As crônicas ordinárias da vida eclesial das comunidades católicas chinesas, contadas e descritas também pela Agência Fides, atestam que, movendo-se necessariamente dentro do quadro político e legislativo do seu país, as comunidades católicas conseguem desenvolver a amplitude da sua missão, nos seus termos essenciais: liturgia, oração, administração dos sacramentos, catecismo e anúncio e partilha do Evangelho, obras de caridade, iniciativas de formação para jovens e adultos. Adaptando-se ao contexto, a Igreja encontra sempre caminhos para viver e testemunhar a própria fé na China.
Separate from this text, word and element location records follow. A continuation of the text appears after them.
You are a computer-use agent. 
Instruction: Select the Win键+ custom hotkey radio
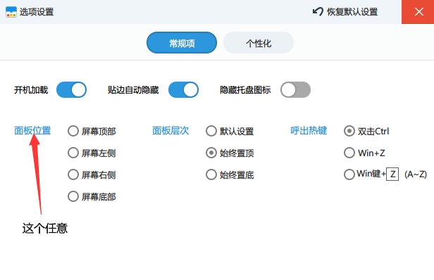349,174
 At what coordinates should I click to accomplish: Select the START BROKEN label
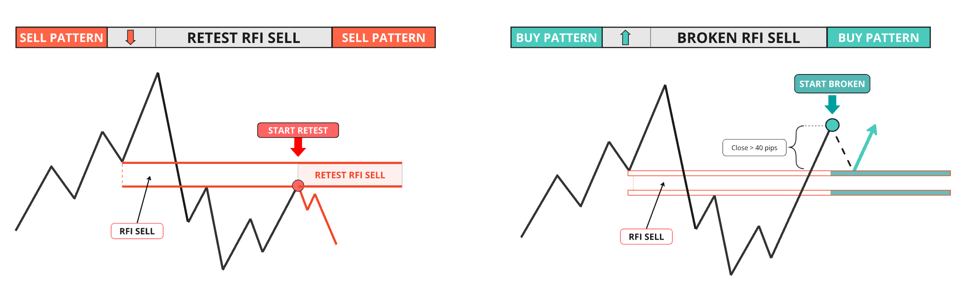[832, 84]
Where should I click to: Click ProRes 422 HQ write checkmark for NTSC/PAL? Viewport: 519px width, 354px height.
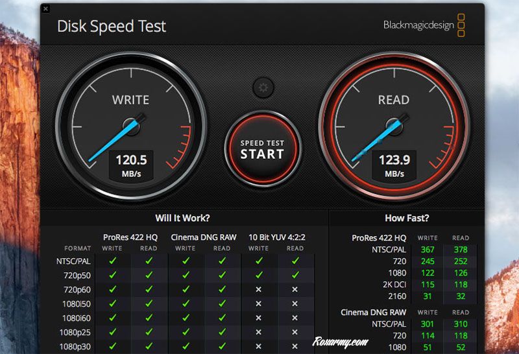pyautogui.click(x=112, y=261)
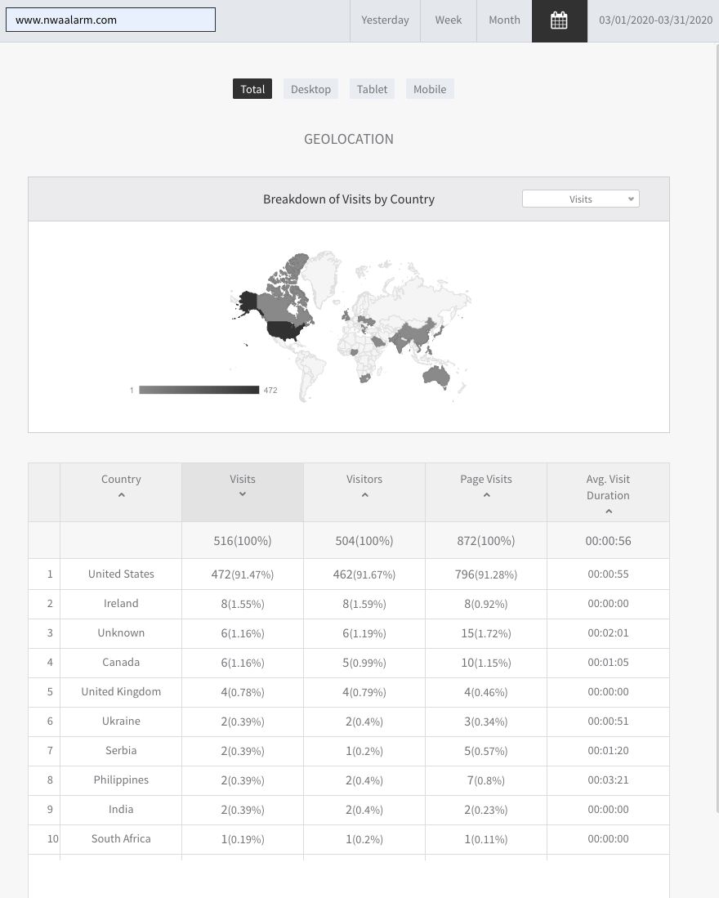The width and height of the screenshot is (719, 898).
Task: Click the United States table row
Action: [121, 574]
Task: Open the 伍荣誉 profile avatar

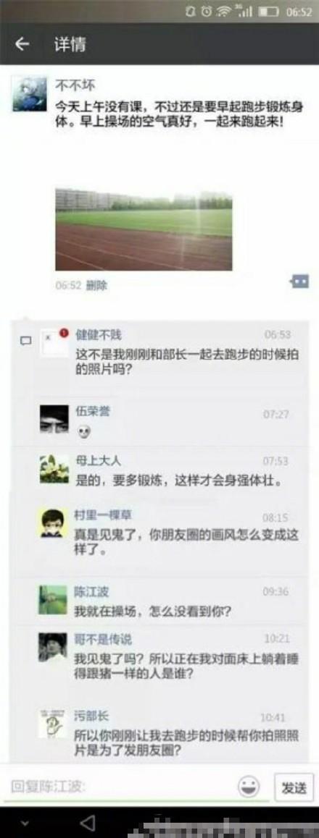Action: 54,418
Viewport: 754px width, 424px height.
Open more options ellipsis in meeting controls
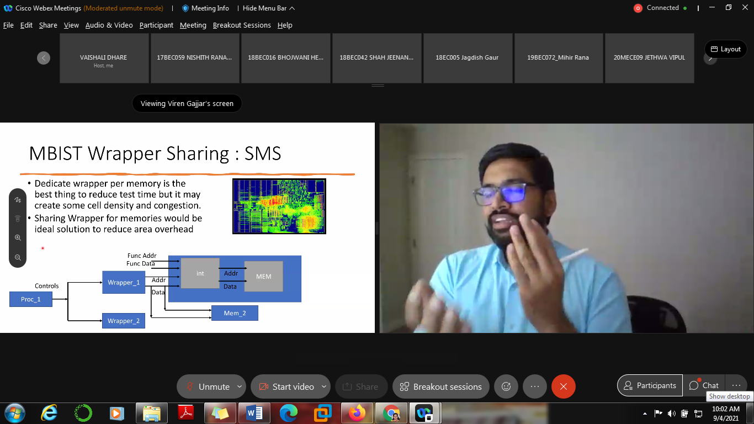tap(534, 386)
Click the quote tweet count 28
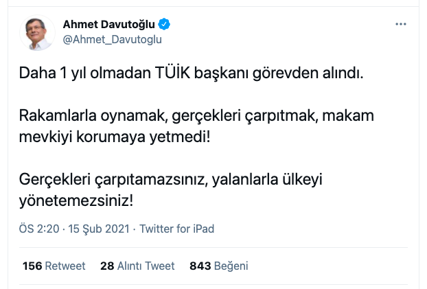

Obras e gestos de salvação e cura podem encontrar formas de legitimação também no contexto político e social da atual República Popular da China. Nesta aposta confiante, a esperança repousa simplesmente na harmonia, na afinidade “genética” entre o agir da Sé Apostólica e o sensus fidei do Povo de Deus na China.
«O caminho da Igreja ao longo da história passou e passa por caminhos inesperados, também por tempos de paciência e de provação. O Senhor, na China, custodiou ao longo do caminho a fé do povo de Deus» (Papa Francisco, Mensagem vídeo à Conferência sobre o Concilium Sinense. Roma, Pontifícia Universidade Urbaniana, 21 de maio de 2024).